>be me >visiting my aunt in Austin, Texas in November >Aunt: "Good news! We're going to celebrate christmas in Mexico for the first time!" >Retarded chicano cuisins: "NOOOOOOOOOOOOOO PLEASE!!!" >Retarded chicano cuisin 1: "we're going to get really bored without internet and TV!" >Retarded chicano cuisin 2: "mom I have asthma! I'm going to be really sick with all that dust!"

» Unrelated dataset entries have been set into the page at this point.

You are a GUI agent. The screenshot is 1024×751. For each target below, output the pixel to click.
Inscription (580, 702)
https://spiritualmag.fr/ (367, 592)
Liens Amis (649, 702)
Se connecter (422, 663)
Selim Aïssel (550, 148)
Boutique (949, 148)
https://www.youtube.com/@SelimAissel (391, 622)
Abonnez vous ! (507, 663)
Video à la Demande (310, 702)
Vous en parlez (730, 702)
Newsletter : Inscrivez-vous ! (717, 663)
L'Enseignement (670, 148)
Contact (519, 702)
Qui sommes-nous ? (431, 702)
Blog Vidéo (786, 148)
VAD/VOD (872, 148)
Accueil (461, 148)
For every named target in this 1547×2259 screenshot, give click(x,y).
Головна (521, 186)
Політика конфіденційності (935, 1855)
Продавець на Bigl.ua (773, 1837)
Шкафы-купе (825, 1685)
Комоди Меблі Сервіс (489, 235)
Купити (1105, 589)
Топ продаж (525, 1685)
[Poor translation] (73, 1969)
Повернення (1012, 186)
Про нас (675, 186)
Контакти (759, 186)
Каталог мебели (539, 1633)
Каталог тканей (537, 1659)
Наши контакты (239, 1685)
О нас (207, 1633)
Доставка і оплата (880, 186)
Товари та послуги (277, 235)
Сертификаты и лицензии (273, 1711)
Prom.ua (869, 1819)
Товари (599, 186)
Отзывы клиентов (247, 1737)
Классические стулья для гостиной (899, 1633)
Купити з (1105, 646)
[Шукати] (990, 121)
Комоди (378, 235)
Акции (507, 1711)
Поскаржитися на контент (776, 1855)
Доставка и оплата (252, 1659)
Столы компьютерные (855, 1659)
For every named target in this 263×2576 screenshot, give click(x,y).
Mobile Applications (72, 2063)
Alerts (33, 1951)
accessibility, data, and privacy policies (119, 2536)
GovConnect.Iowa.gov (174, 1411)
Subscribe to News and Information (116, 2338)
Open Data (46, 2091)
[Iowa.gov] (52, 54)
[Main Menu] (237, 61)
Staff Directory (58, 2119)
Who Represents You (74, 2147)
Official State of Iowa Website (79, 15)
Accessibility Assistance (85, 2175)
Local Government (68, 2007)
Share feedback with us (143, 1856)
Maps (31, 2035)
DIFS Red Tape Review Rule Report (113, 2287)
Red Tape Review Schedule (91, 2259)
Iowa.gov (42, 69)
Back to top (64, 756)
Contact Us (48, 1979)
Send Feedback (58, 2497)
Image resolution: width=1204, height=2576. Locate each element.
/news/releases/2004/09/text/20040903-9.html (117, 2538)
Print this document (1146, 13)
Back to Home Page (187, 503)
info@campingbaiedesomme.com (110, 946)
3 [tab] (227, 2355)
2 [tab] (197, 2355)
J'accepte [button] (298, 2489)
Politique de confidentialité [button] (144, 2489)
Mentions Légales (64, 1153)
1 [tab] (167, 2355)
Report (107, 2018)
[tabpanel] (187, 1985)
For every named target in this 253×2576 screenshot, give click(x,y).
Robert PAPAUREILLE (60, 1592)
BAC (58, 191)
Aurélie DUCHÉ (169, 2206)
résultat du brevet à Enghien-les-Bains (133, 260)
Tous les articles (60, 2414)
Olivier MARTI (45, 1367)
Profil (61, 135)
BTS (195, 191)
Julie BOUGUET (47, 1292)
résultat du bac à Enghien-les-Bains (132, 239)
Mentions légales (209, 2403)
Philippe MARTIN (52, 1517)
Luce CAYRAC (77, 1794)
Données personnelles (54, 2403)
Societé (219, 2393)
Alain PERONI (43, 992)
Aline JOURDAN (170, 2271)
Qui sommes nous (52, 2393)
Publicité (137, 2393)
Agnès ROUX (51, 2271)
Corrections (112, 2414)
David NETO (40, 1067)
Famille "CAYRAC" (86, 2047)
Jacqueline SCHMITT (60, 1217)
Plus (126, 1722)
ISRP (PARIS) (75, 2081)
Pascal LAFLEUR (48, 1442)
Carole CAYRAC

YOU FUCKING STUPID CHICANOS PIECES OF SHIT WE HAVE TV, INTERNET, NETFLIX AND PAVED STREETS IN MEXICO YOU IGNORANT ASSHOLES
And they say first gen mexicans can't integrate in America
Kevin Cruz
Mexico is literally a third world country and I don't believe you actually have those things.
Chase White
To be a chi is to suffer
Levi Green
>WE HAVE TV, INTERNET, NETFLIX AND PAVED STREETS You must be related to the president or something
Henry Thompson
Did you clear up their confusion? What did they say?
kek
Henry Long
Just saw one TV show and one protagonist is Mexican and he said that if you give a cow to local chief in some rural Mexico village than the locals will treat you like God and you can live with them for free(housing etc) for years
It is true?
Noah Hall
Btw, one thing is being a retard but saying that in front of you is very rude. I hope they get called spics daily.
Owen Harris
Can you and your cousins stay in Mexico, please?
Jackson Butler
Bully them. Pay a friend to pretend to be a killer and scare them user
Chase Johnson
>Mexico >first world
I read 2666 I know what it's like in your terrible country.
Jayden Sanders
Your cousins should go back to Mexico and never leave it again
Michael Gray
>Southwest >not mexico
american education
Isaiah Davis
Well there is a quite huge chance that they will be killed by narcos
Lucas Roberts
hey OP, what is a chicano and what is a pocho?
Levi Turner
What the fuck did you expect? They're not Mexicans, have never lived in Mexico and can't even speak a word of fucking spanish. They're burgers now.
Ethan Perry
>WE HAVE TV, INTERNET, NETFLIX AND PAVED STREETS IN MEXICO YOU IGNORANT ASSHOLES No we don't
Luis Martin
>>Retarded chicano cuisin 2: "mom I have asthma! I'm going to be really sick with all that dust!" This is a legitimate concern in some areas though.
Bentley Nguyen
only genetic failures have asthma
Thomas Carter
Chicano: Mexican-American Pocho: Chicano or Mexican that speaks Spanish with difficulty
Jaxon Perry
Most of Mexico isn’t like that but there are some native villages, and one time some people took over a village and made the people worship them.
Colton Gonzalez
CHI: Subhuman Pocho: Subhuman
Luis Gray
Wow thats the ultimate level of butthurt. Shit that never happened. Are you the famous mexican shitposter?
Jack Kelly
Mexican: Subhuman
Nolan Smith
>Did you clear up their confusion? What did they say? I said nothing because I'm a beta and autist. But when they arrived here they were very surprised, we live in Querétaro, one of the cleanest, safest and most developed cities in Mexico. They had a good time 2bh
You're only one hour away from Mexico City, YOU are a chilango, my friend.
t. Sonora
Josiah Fisher
not anymore pierre
Connor Walker
Chicana?
Camden Martin
I had to look up chilango, but why is that an insult?
Jacob Perez
Nah, I'm not white, but I'm not Hispanic at all.
Nicholas White
The average ameritard think we all live in shitty rural pueblos or something.
Luis Hill
I used to live in Mexico and while on Xbox Live with my friends from America they'd be legitimately surprised that they had Xboxes down there. First worlders are way too fucking sheltered, and there's no excuse for that. How hard is it to pick up a book or watch a movie about these countries? It's not like it's hard to find a movie about Mexicans that shows them having working electricity and TV. When my mom first came here my dad's white friends would give her all these weird talks about how drive throughs and microwaves worked and I think that whole experience made her racist against white people.
Evan Watson
No one likes Chilangos, they're like the New Yorkers of Mexico.
Hunter Sanchez
My grandma's village does TV and internet, but it does not have paved roads. It was dusty as shit, it got my shoes all dirty.
Jaxon Kelly
I would lead them to the local drug dealers and have them killed, raped and mugged (in no particular order) tbqh.
Joseph Murphy
>PAVED STREETS No, you don't. I've driven from Los Angeles to Mexico City and your entire country is a shithole.